• [Instructions to follow]
The response must contain all of the entries, each one repeated exactly.

[Stored items]
◆ ◆ ◆ ◆ ◆ ◆ ◆

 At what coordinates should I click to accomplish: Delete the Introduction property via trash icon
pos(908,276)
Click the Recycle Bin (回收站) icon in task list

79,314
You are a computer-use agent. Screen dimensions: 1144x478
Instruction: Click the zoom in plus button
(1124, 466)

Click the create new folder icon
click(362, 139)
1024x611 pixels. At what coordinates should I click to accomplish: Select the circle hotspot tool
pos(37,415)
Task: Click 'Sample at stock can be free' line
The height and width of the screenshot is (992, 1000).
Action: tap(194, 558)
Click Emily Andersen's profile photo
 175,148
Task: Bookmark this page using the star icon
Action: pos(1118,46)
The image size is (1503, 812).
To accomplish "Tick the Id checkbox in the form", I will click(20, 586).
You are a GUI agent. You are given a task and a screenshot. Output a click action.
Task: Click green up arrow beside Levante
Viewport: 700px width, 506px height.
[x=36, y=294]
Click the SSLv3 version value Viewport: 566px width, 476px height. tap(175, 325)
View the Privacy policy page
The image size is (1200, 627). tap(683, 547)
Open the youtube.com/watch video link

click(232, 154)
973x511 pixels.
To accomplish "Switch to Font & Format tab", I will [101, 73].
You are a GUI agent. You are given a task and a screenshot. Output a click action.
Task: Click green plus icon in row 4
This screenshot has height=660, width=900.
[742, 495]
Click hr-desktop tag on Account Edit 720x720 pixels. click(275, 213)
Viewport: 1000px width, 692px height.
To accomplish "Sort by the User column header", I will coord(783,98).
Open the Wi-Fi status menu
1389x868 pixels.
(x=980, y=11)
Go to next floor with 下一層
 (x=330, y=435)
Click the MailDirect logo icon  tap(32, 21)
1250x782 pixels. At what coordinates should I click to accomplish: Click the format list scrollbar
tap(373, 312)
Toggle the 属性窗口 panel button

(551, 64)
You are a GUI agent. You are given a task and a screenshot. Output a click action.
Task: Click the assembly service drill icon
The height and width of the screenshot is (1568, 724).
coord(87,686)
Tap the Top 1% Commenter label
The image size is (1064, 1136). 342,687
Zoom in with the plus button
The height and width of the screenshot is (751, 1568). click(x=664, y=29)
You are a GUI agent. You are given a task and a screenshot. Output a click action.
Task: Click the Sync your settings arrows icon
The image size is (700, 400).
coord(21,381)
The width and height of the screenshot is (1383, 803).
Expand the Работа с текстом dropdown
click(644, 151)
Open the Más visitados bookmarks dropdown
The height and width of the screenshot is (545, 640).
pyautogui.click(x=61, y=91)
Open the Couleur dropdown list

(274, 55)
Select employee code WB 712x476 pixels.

◆ ◆ ◆ ◆ ◆ ◆ ◆

• [Reply]
 At what coordinates should I click to accomplish: Delete the Introduction property via trash icon
pos(908,276)
Click the Recycle Bin (回收站) icon in task list

79,314
You are a computer-use agent. Screen dimensions: 1144x478
Instruction: Click the zoom in plus button
(1124, 466)

Click the create new folder icon
click(362, 139)
1024x611 pixels. At what coordinates should I click to accomplish: Select the circle hotspot tool
pos(37,415)
Task: Click 'Sample at stock can be free' line
The height and width of the screenshot is (992, 1000).
Action: tap(194, 558)
Click Emily Andersen's profile photo
 175,148
Task: Bookmark this page using the star icon
Action: pos(1118,46)
The image size is (1503, 812).
To accomplish "Tick the Id checkbox in the form", I will click(20, 586).
You are a GUI agent. You are given a task and a screenshot. Output a click action.
Task: Click green up arrow beside Levante
Viewport: 700px width, 506px height.
[x=36, y=294]
Click the SSLv3 version value Viewport: 566px width, 476px height. tap(175, 325)
View the Privacy policy page
The image size is (1200, 627). tap(683, 547)
Open the youtube.com/watch video link

click(232, 154)
973x511 pixels.
To accomplish "Switch to Font & Format tab", I will [101, 73].
You are a GUI agent. You are given a task and a screenshot. Output a click action.
Task: Click green plus icon in row 4
This screenshot has height=660, width=900.
[742, 495]
Click hr-desktop tag on Account Edit 720x720 pixels. click(275, 213)
Viewport: 1000px width, 692px height.
To accomplish "Sort by the User column header", I will coord(783,98).
Open the Wi-Fi status menu
1389x868 pixels.
(x=980, y=11)
Go to next floor with 下一層
 (x=330, y=435)
Click the MailDirect logo icon  tap(32, 21)
1250x782 pixels. At what coordinates should I click to accomplish: Click the format list scrollbar
tap(373, 312)
Toggle the 属性窗口 panel button

(551, 64)
You are a GUI agent. You are given a task and a screenshot. Output a click action.
Task: Click the assembly service drill icon
The height and width of the screenshot is (1568, 724).
coord(87,686)
Tap the Top 1% Commenter label
The image size is (1064, 1136). 342,687
Zoom in with the plus button
The height and width of the screenshot is (751, 1568). click(x=664, y=29)
You are a GUI agent. You are given a task and a screenshot. Output a click action.
Task: Click the Sync your settings arrows icon
The image size is (700, 400).
coord(21,381)
The width and height of the screenshot is (1383, 803).
Expand the Работа с текстом dropdown
click(644, 151)
Open the Más visitados bookmarks dropdown
The height and width of the screenshot is (545, 640).
pyautogui.click(x=61, y=91)
Open the Couleur dropdown list

(274, 55)
Select employee code WB 712x476 pixels.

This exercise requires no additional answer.